> Passage to read
Questions about Happiness

A few months ago, over plate of nachos and a vegetarian breakfast platter at Fran’s, a good friend of mine asked me one of the hardest and most thought-provoking questions I’ve come across since ToK (Theory of Knowledge), an IB-mandatory philosophy course.

The television mounted on the wall in front of me was tuned into a wrap of the Jays game when my friend, still dressed in his running clothes (despite the fact it was so late in the evening that all the dumpling restaurants in Chinatown were closed), leaned forward and asked, “In comparison to last year, are you happier today than you were a year ago?”

I had spent the last 48 hours sleepless and frantically squinting at and filtering through rows and rows of data in some excel file. I had called chicken noodle straight from the can dinner all week. With a plate of nachos awaiting me, I didn’t quite have an answer to his question, all I could think was that I was sure as hell happier at that moment than 5h earlier when I realized some data hadn’t been filtered properly, I was late to my first meeting with my mentee, and there were no more chocolate covered almonds in the ziplock bag.

Then there’s also the question of how can happiness be measured.

As I scooped salsa onto the tortilla chips and meticulously picked around the too spicy chopped jalapenos I started lining up the events and stresses of Sept/Oct 2015 against the the 2016 status. At that time last year I was wandering NorCal eating all the tacos and ramen I could fit in my stomach (and I can fit a lot), hanging out with the big bro, still running with the fast young kids, and with a shoe budget. But frictionally unemployed. Flash forward to 2016, the shoe budget has been marginalized by rent, I am old and slow, but employed at a great company in a fun role. In comparing these big ticket events I shared with my friend that yes, I am happier today than I was a year ago.

> Work required
Can you continue the essay on happiness above, picking up right after its final sentence?

> Dataset
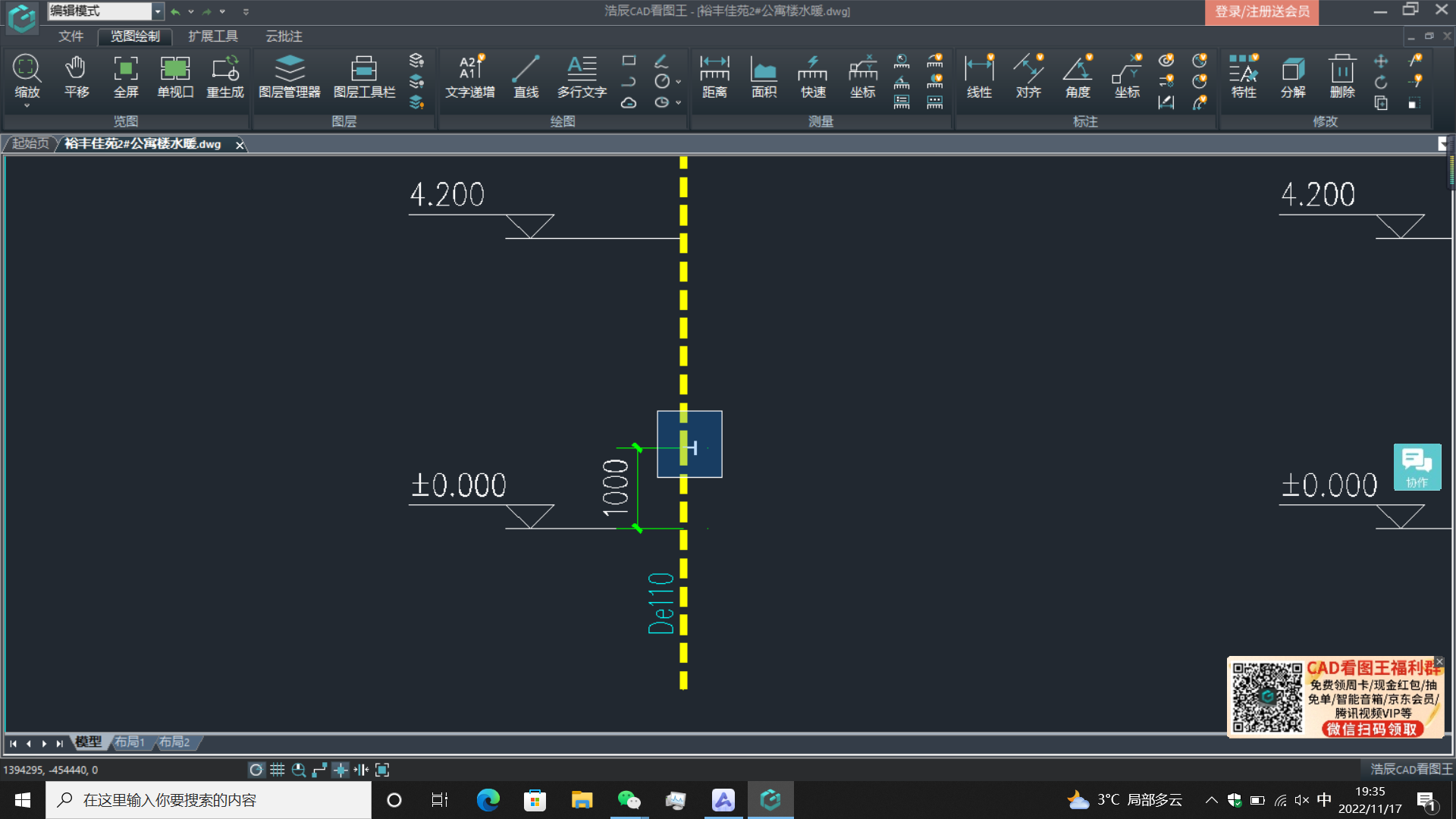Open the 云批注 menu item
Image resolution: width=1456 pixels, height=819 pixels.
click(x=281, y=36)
* * *
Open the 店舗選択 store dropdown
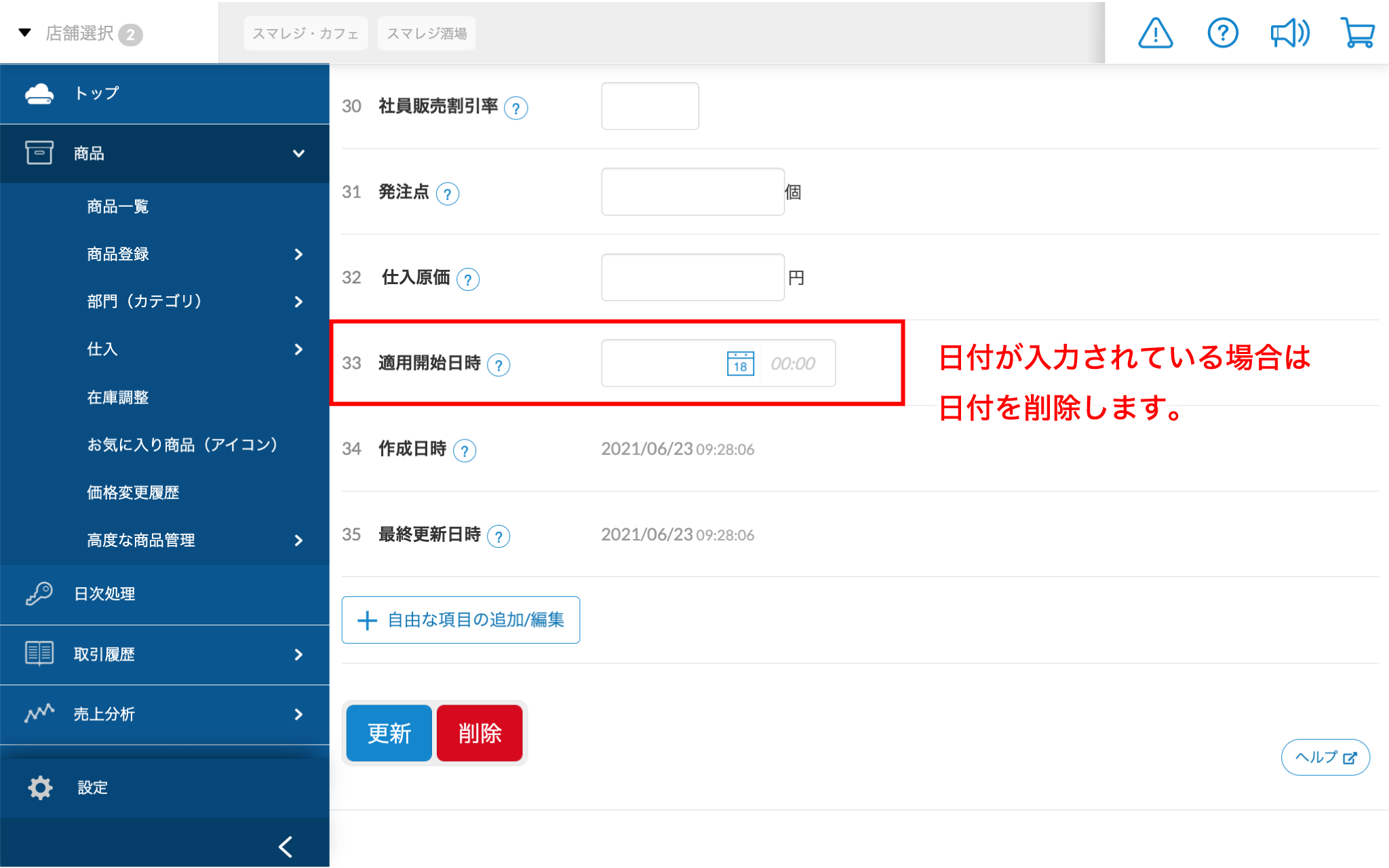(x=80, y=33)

> Written reply
Upon reflection I realized that I was basing my happiness on the big ticket events and items. Comparing the emotions of being on my first-ever self-paid-for trip to one of my favourite places to that to the marginalization of the entertainment budget. Pairing the fatigue and anxiety of commuting via the (perpetually early) 8:16 train to Union against the current easy-peasy 3 subway stop journey from my first self-paid for lease. Pitting the feelings of uncertainty and anxiety of unemployment to that of the satisfaction of hitting work targets and calming note of somewhat employment stability. While my gut does tell me that I am happier this year in comparison to YAGO, deeper reflection reveals that the logical comparison process that had been used could be refined.

The events that I had put into comparison for the resulting outcome were events of prescribed emotions. A sunny day in SF headlined with a large delicious purchase at Ghirardelli and the discovery of affordable nude Steven Madden pumps is expected to be a happier event than telling friends you can’t make it to dinner because you’ve just paid track fees. Signing a contract of what is considerably a dream starter job is undoubtedly expected to elicit a  higher level of happiness in comparison to frictional unemployment­But what about the micro moments?

By being at the right place at the right time (at my desk) a pair of suite tickets to Game 4 of the Jays (vs. Cleveland) landed in my hand. Born and raised in Toronto, I had never thought I would have the opportunity to see one of my city’s teams in the playoffs in person (since it’s Toronto and I believe in responsible personal finances) much less experience this amazing moment with unlimited Buds, gourmet ballpark food, and last minute fan gear by provided by a friend. The energy of the stadium, especially following the Win, was amazing and out of the world. But I have a confession to make. As happy as I was in that moment, the level of happiness I felt was marginal to that of the regular solo 65 minute run I had done a few days prior. There’s was really nothing special about that run but for 65 minutes I had clipped along the Toronto streets with a huge goofy grin on my face and wished unknown fellow pedestrians a great day. On my experience scale, this micro moment had by far blown the still amazing Jays experience out of the water. But on paper? The Jays experience should have eclipsed the regular ole run in expected happiness.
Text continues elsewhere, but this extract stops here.